-- DATA FOR ANALYSIS follows --

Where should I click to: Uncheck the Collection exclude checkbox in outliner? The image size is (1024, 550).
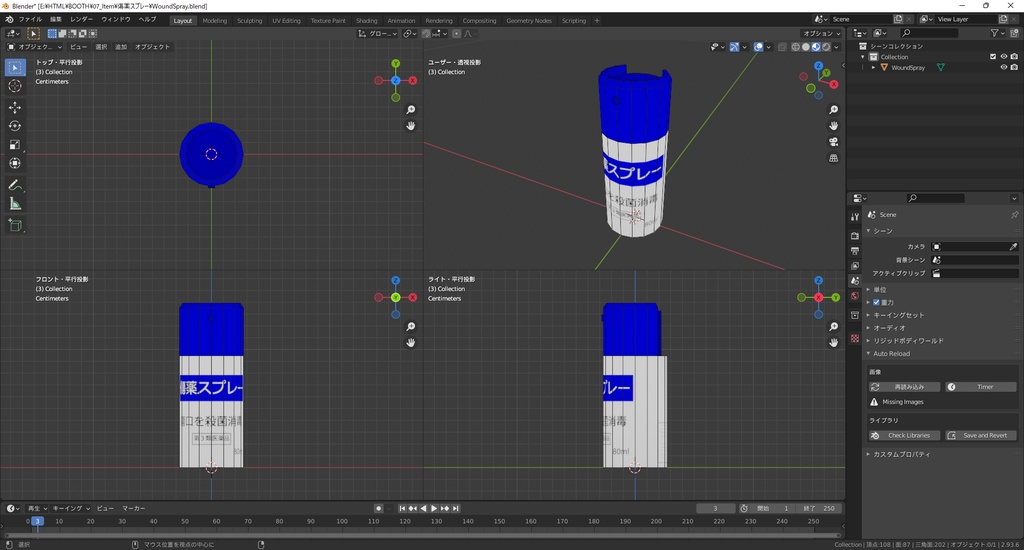tap(993, 57)
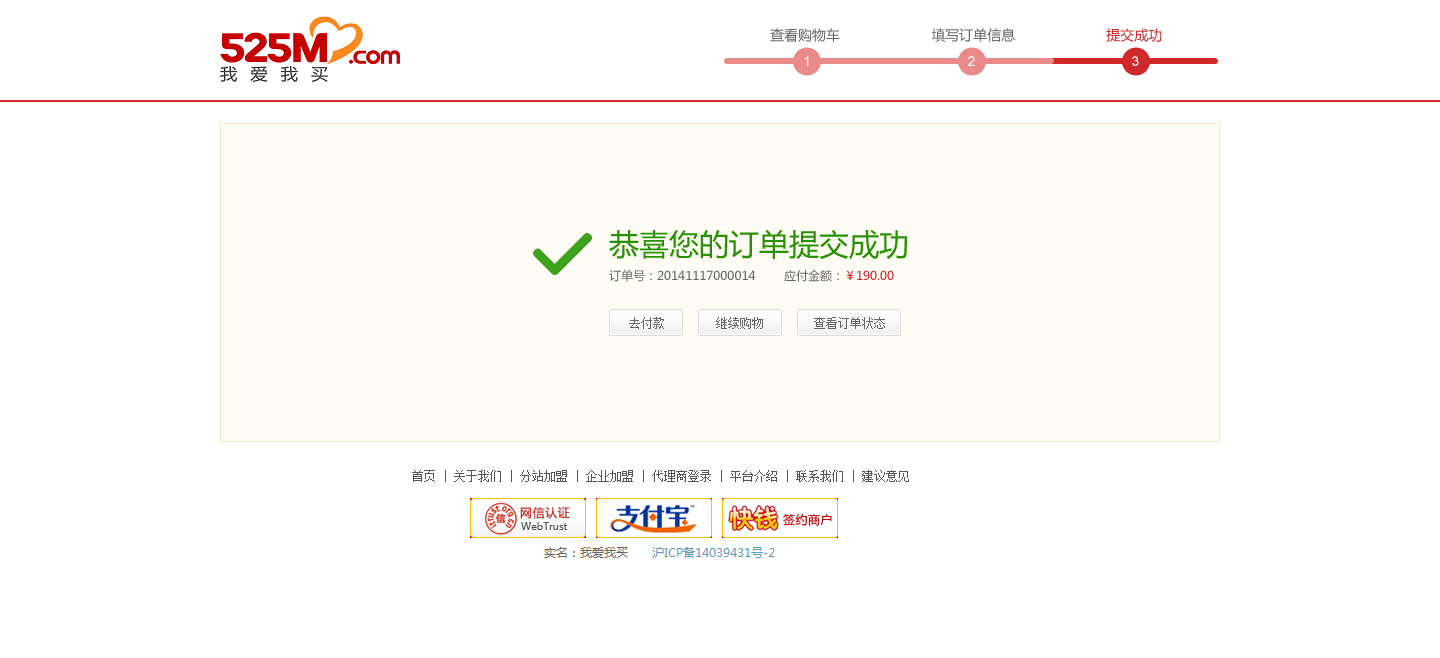Open the 快钱 签约商户 badge
1440x658 pixels.
[x=780, y=518]
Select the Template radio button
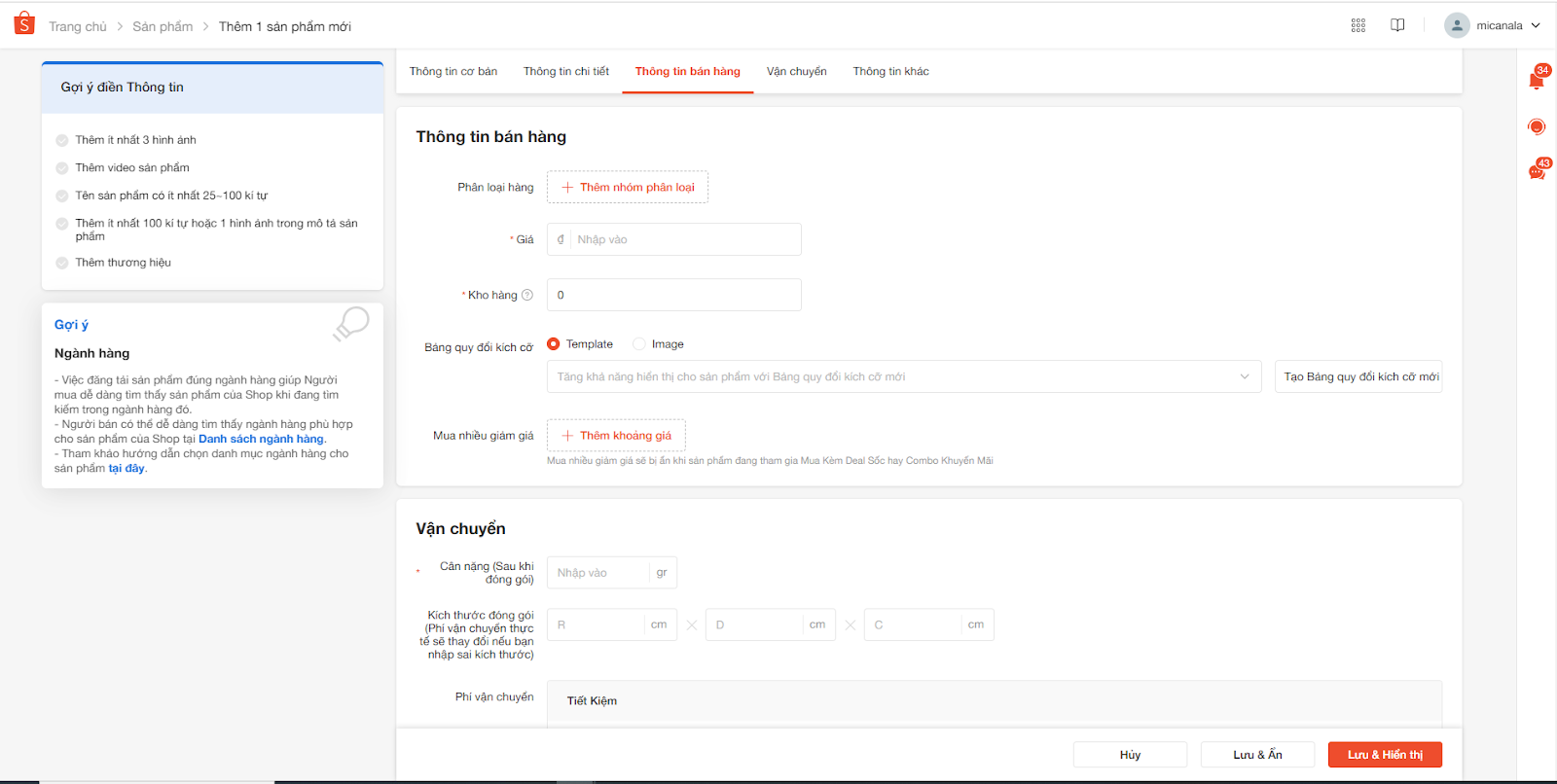Viewport: 1557px width, 784px height. point(554,344)
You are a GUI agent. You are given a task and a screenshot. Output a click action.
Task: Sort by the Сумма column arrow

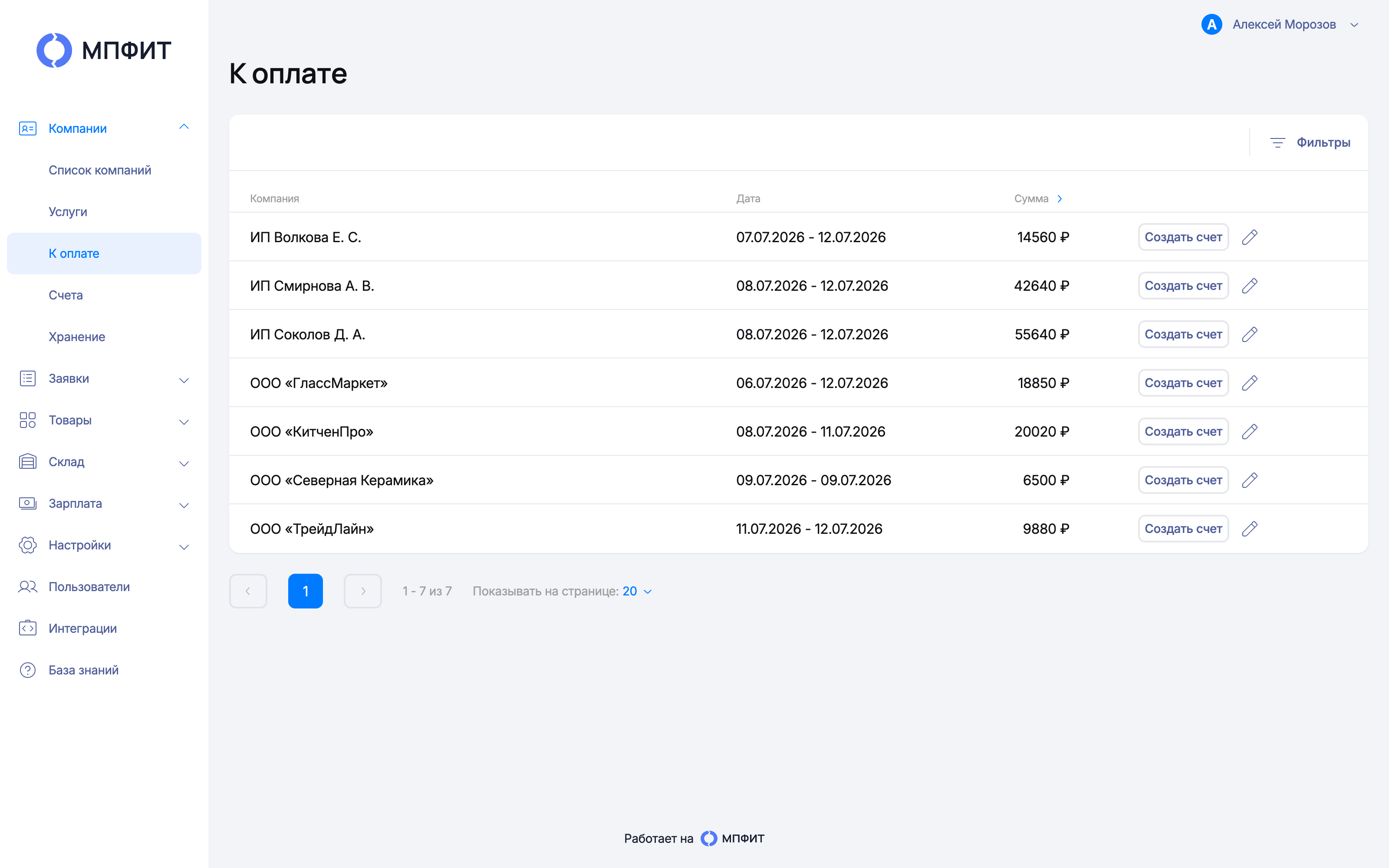(x=1060, y=199)
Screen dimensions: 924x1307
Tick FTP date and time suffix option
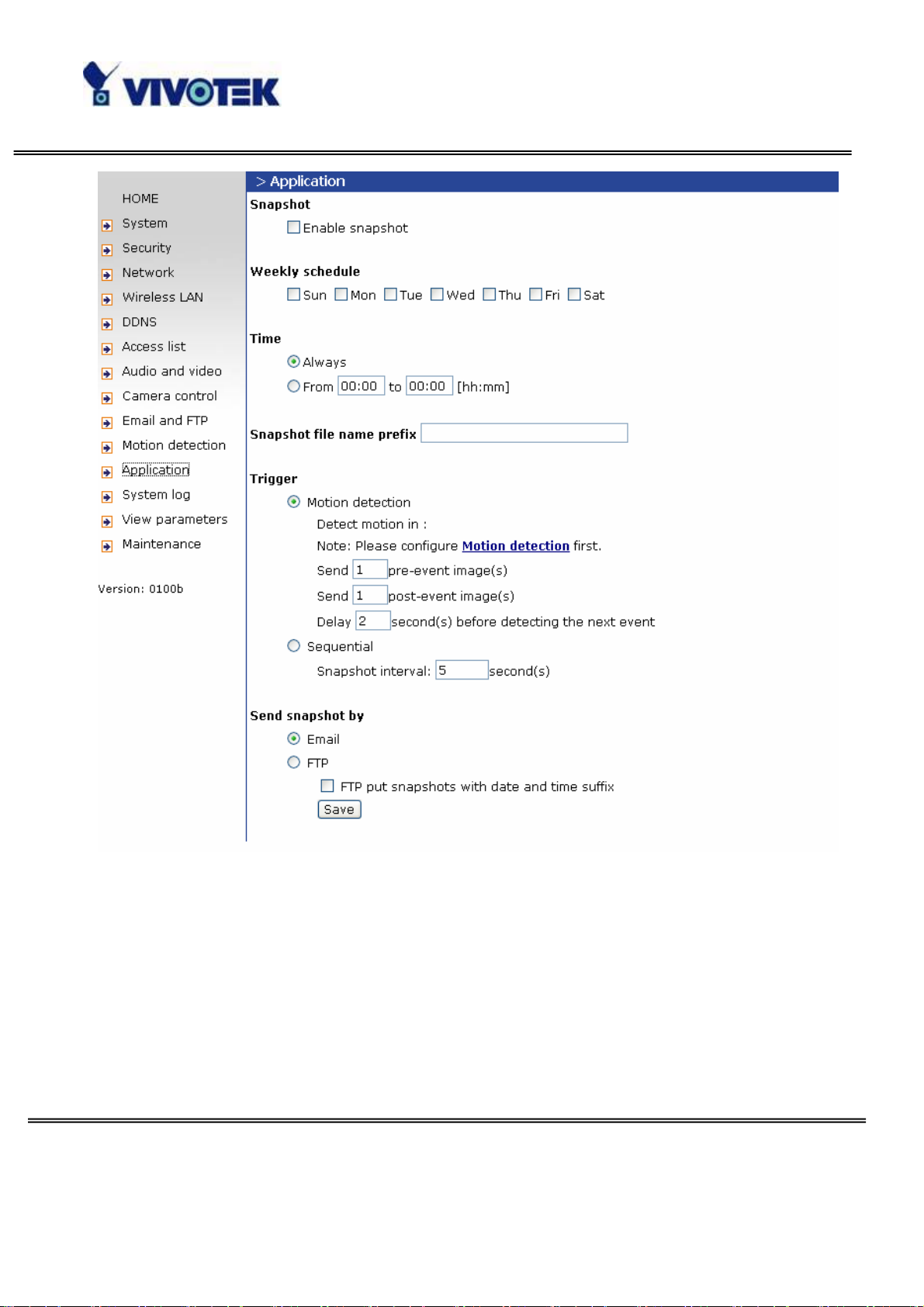pos(327,786)
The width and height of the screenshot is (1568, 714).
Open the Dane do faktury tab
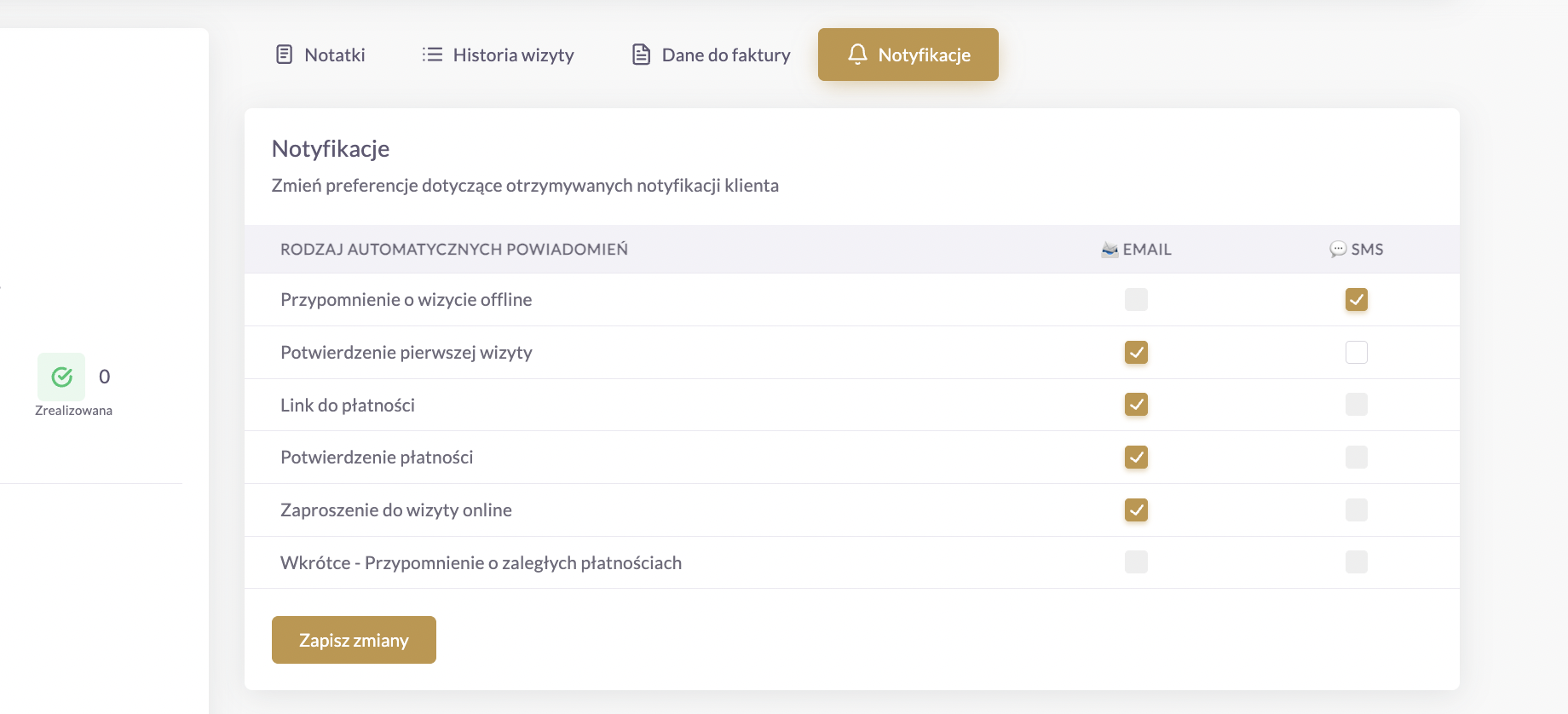711,55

-- DATA FOR ANALYSIS concluded --

• [ACTION ITEM] Your answer should consist of the lines of the listing that contain "screenshot", copied as they stand.

• [EXERCISE OUTPUT]
You are a GUI agent. You are given a task and a screenshot. Output a click action.
The width and height of the screenshot is (1568, 714).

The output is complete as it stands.